◆ Work task: Output each line from the one that contains "Instruction: Click the 1.pcm audio file icon" to the final line of the data below, exactly, and include nothing else.

***** The records *****

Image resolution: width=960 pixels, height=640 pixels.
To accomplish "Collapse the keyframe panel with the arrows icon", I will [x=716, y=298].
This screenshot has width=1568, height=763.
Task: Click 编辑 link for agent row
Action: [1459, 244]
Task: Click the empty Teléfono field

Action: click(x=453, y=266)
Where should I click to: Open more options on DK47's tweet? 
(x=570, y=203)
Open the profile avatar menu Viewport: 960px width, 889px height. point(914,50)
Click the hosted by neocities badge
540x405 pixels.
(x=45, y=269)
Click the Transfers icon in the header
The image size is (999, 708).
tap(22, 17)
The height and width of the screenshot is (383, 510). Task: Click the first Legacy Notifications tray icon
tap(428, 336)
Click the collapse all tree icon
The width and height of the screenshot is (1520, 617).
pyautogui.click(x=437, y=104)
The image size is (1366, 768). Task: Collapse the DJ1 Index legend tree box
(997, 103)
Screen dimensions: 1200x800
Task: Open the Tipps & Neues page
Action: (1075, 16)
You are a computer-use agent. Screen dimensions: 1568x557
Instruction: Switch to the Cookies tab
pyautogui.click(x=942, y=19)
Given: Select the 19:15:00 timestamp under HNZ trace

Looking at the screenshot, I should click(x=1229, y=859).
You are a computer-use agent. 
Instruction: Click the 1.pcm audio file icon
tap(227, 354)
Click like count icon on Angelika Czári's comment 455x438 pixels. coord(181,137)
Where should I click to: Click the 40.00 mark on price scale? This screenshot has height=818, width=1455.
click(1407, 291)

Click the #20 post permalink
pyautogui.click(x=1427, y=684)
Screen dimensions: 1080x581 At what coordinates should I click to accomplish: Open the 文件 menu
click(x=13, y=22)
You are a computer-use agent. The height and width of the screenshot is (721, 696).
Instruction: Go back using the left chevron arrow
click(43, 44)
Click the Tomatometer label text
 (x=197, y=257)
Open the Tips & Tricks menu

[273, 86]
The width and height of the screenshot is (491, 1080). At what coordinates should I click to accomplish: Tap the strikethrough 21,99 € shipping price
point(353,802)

*****

◆ Problem solution:
Instruction: Click the 1.pcm audio file icon
tap(227, 354)
Click like count icon on Angelika Czári's comment 455x438 pixels. coord(181,137)
Where should I click to: Click the 40.00 mark on price scale? This screenshot has height=818, width=1455.
click(1407, 291)

Click the #20 post permalink
pyautogui.click(x=1427, y=684)
Screen dimensions: 1080x581 At what coordinates should I click to accomplish: Open the 文件 menu
click(x=13, y=22)
You are a computer-use agent. The height and width of the screenshot is (721, 696).
Instruction: Go back using the left chevron arrow
click(43, 44)
Click the Tomatometer label text
 (x=197, y=257)
Open the Tips & Tricks menu

[273, 86]
The width and height of the screenshot is (491, 1080). At what coordinates should I click to accomplish: Tap the strikethrough 21,99 € shipping price
point(353,802)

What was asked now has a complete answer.